**Required action:** When you reach the line containing "You are a computer-use agent.", begin reproducing the lines exactly and continue through the end of the listing, leaving out the pictures.

**Data to examine:**
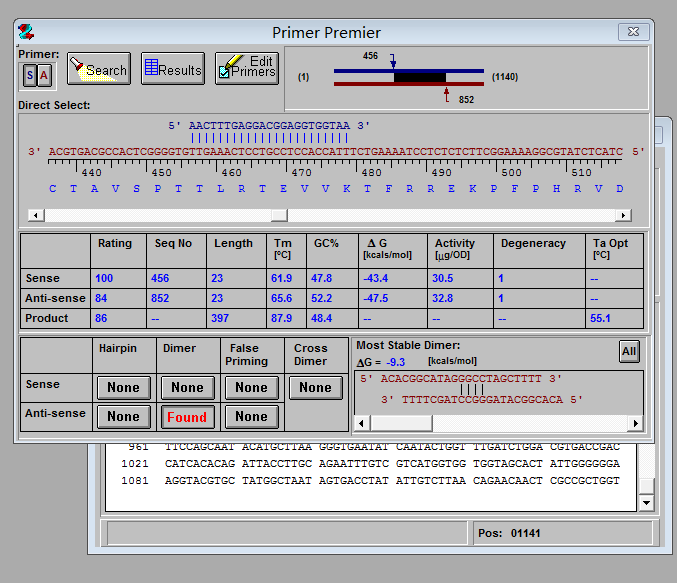This screenshot has height=583, width=677.
Task: Click the background sequence window scroll-down arrow
Action: tap(646, 502)
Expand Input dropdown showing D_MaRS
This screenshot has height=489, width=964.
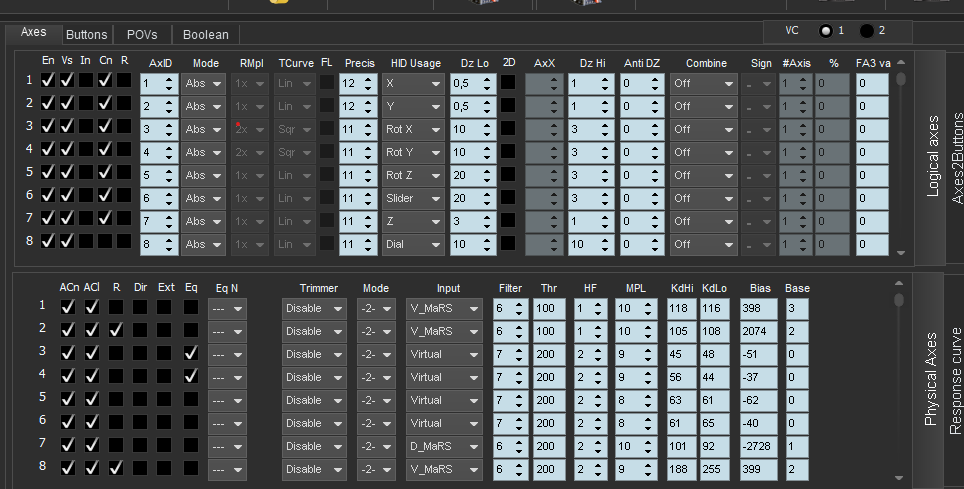click(x=445, y=444)
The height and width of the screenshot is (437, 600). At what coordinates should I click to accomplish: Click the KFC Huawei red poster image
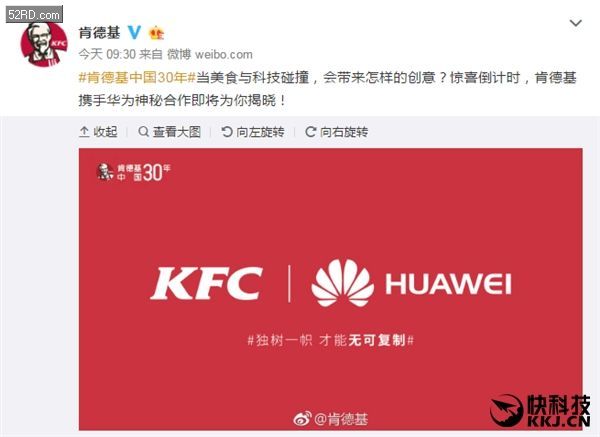pos(331,289)
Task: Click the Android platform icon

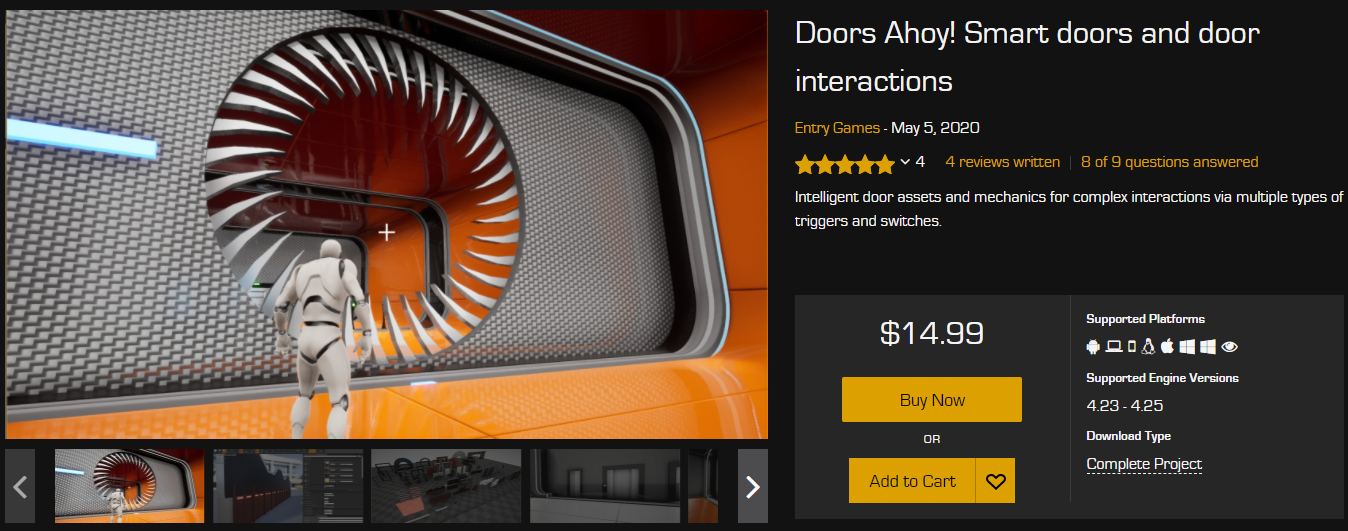Action: click(x=1093, y=347)
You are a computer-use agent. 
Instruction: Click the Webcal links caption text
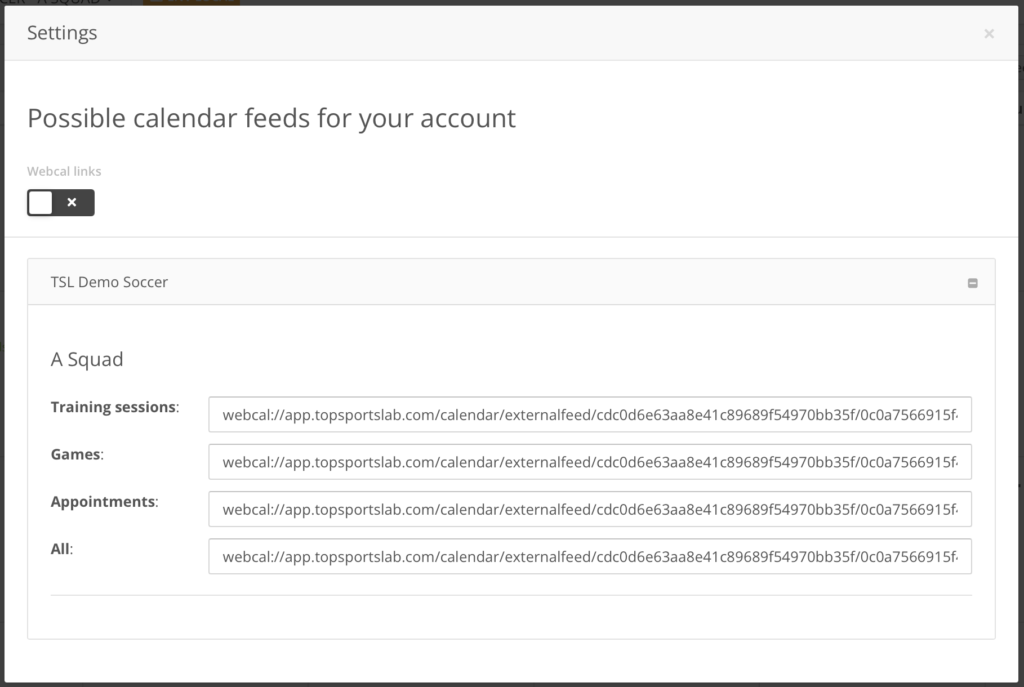[x=64, y=171]
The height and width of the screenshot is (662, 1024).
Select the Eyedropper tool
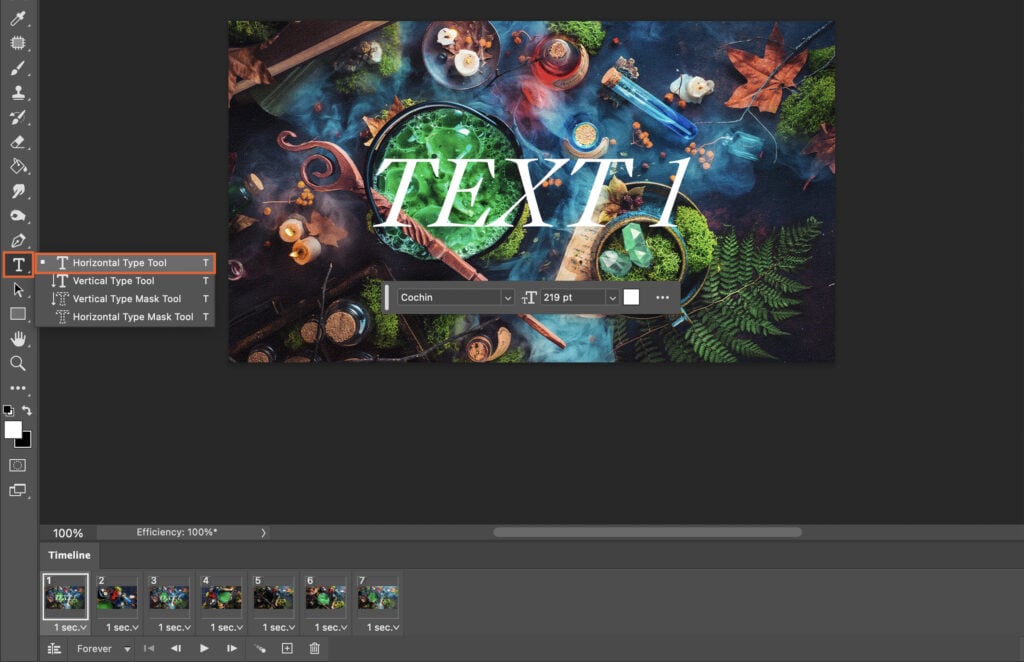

**Solution:**
You are a computer-use agent. 
Instruction: Click the Webcal links caption text
[x=64, y=171]
The height and width of the screenshot is (662, 1024).
Select the Eyedropper tool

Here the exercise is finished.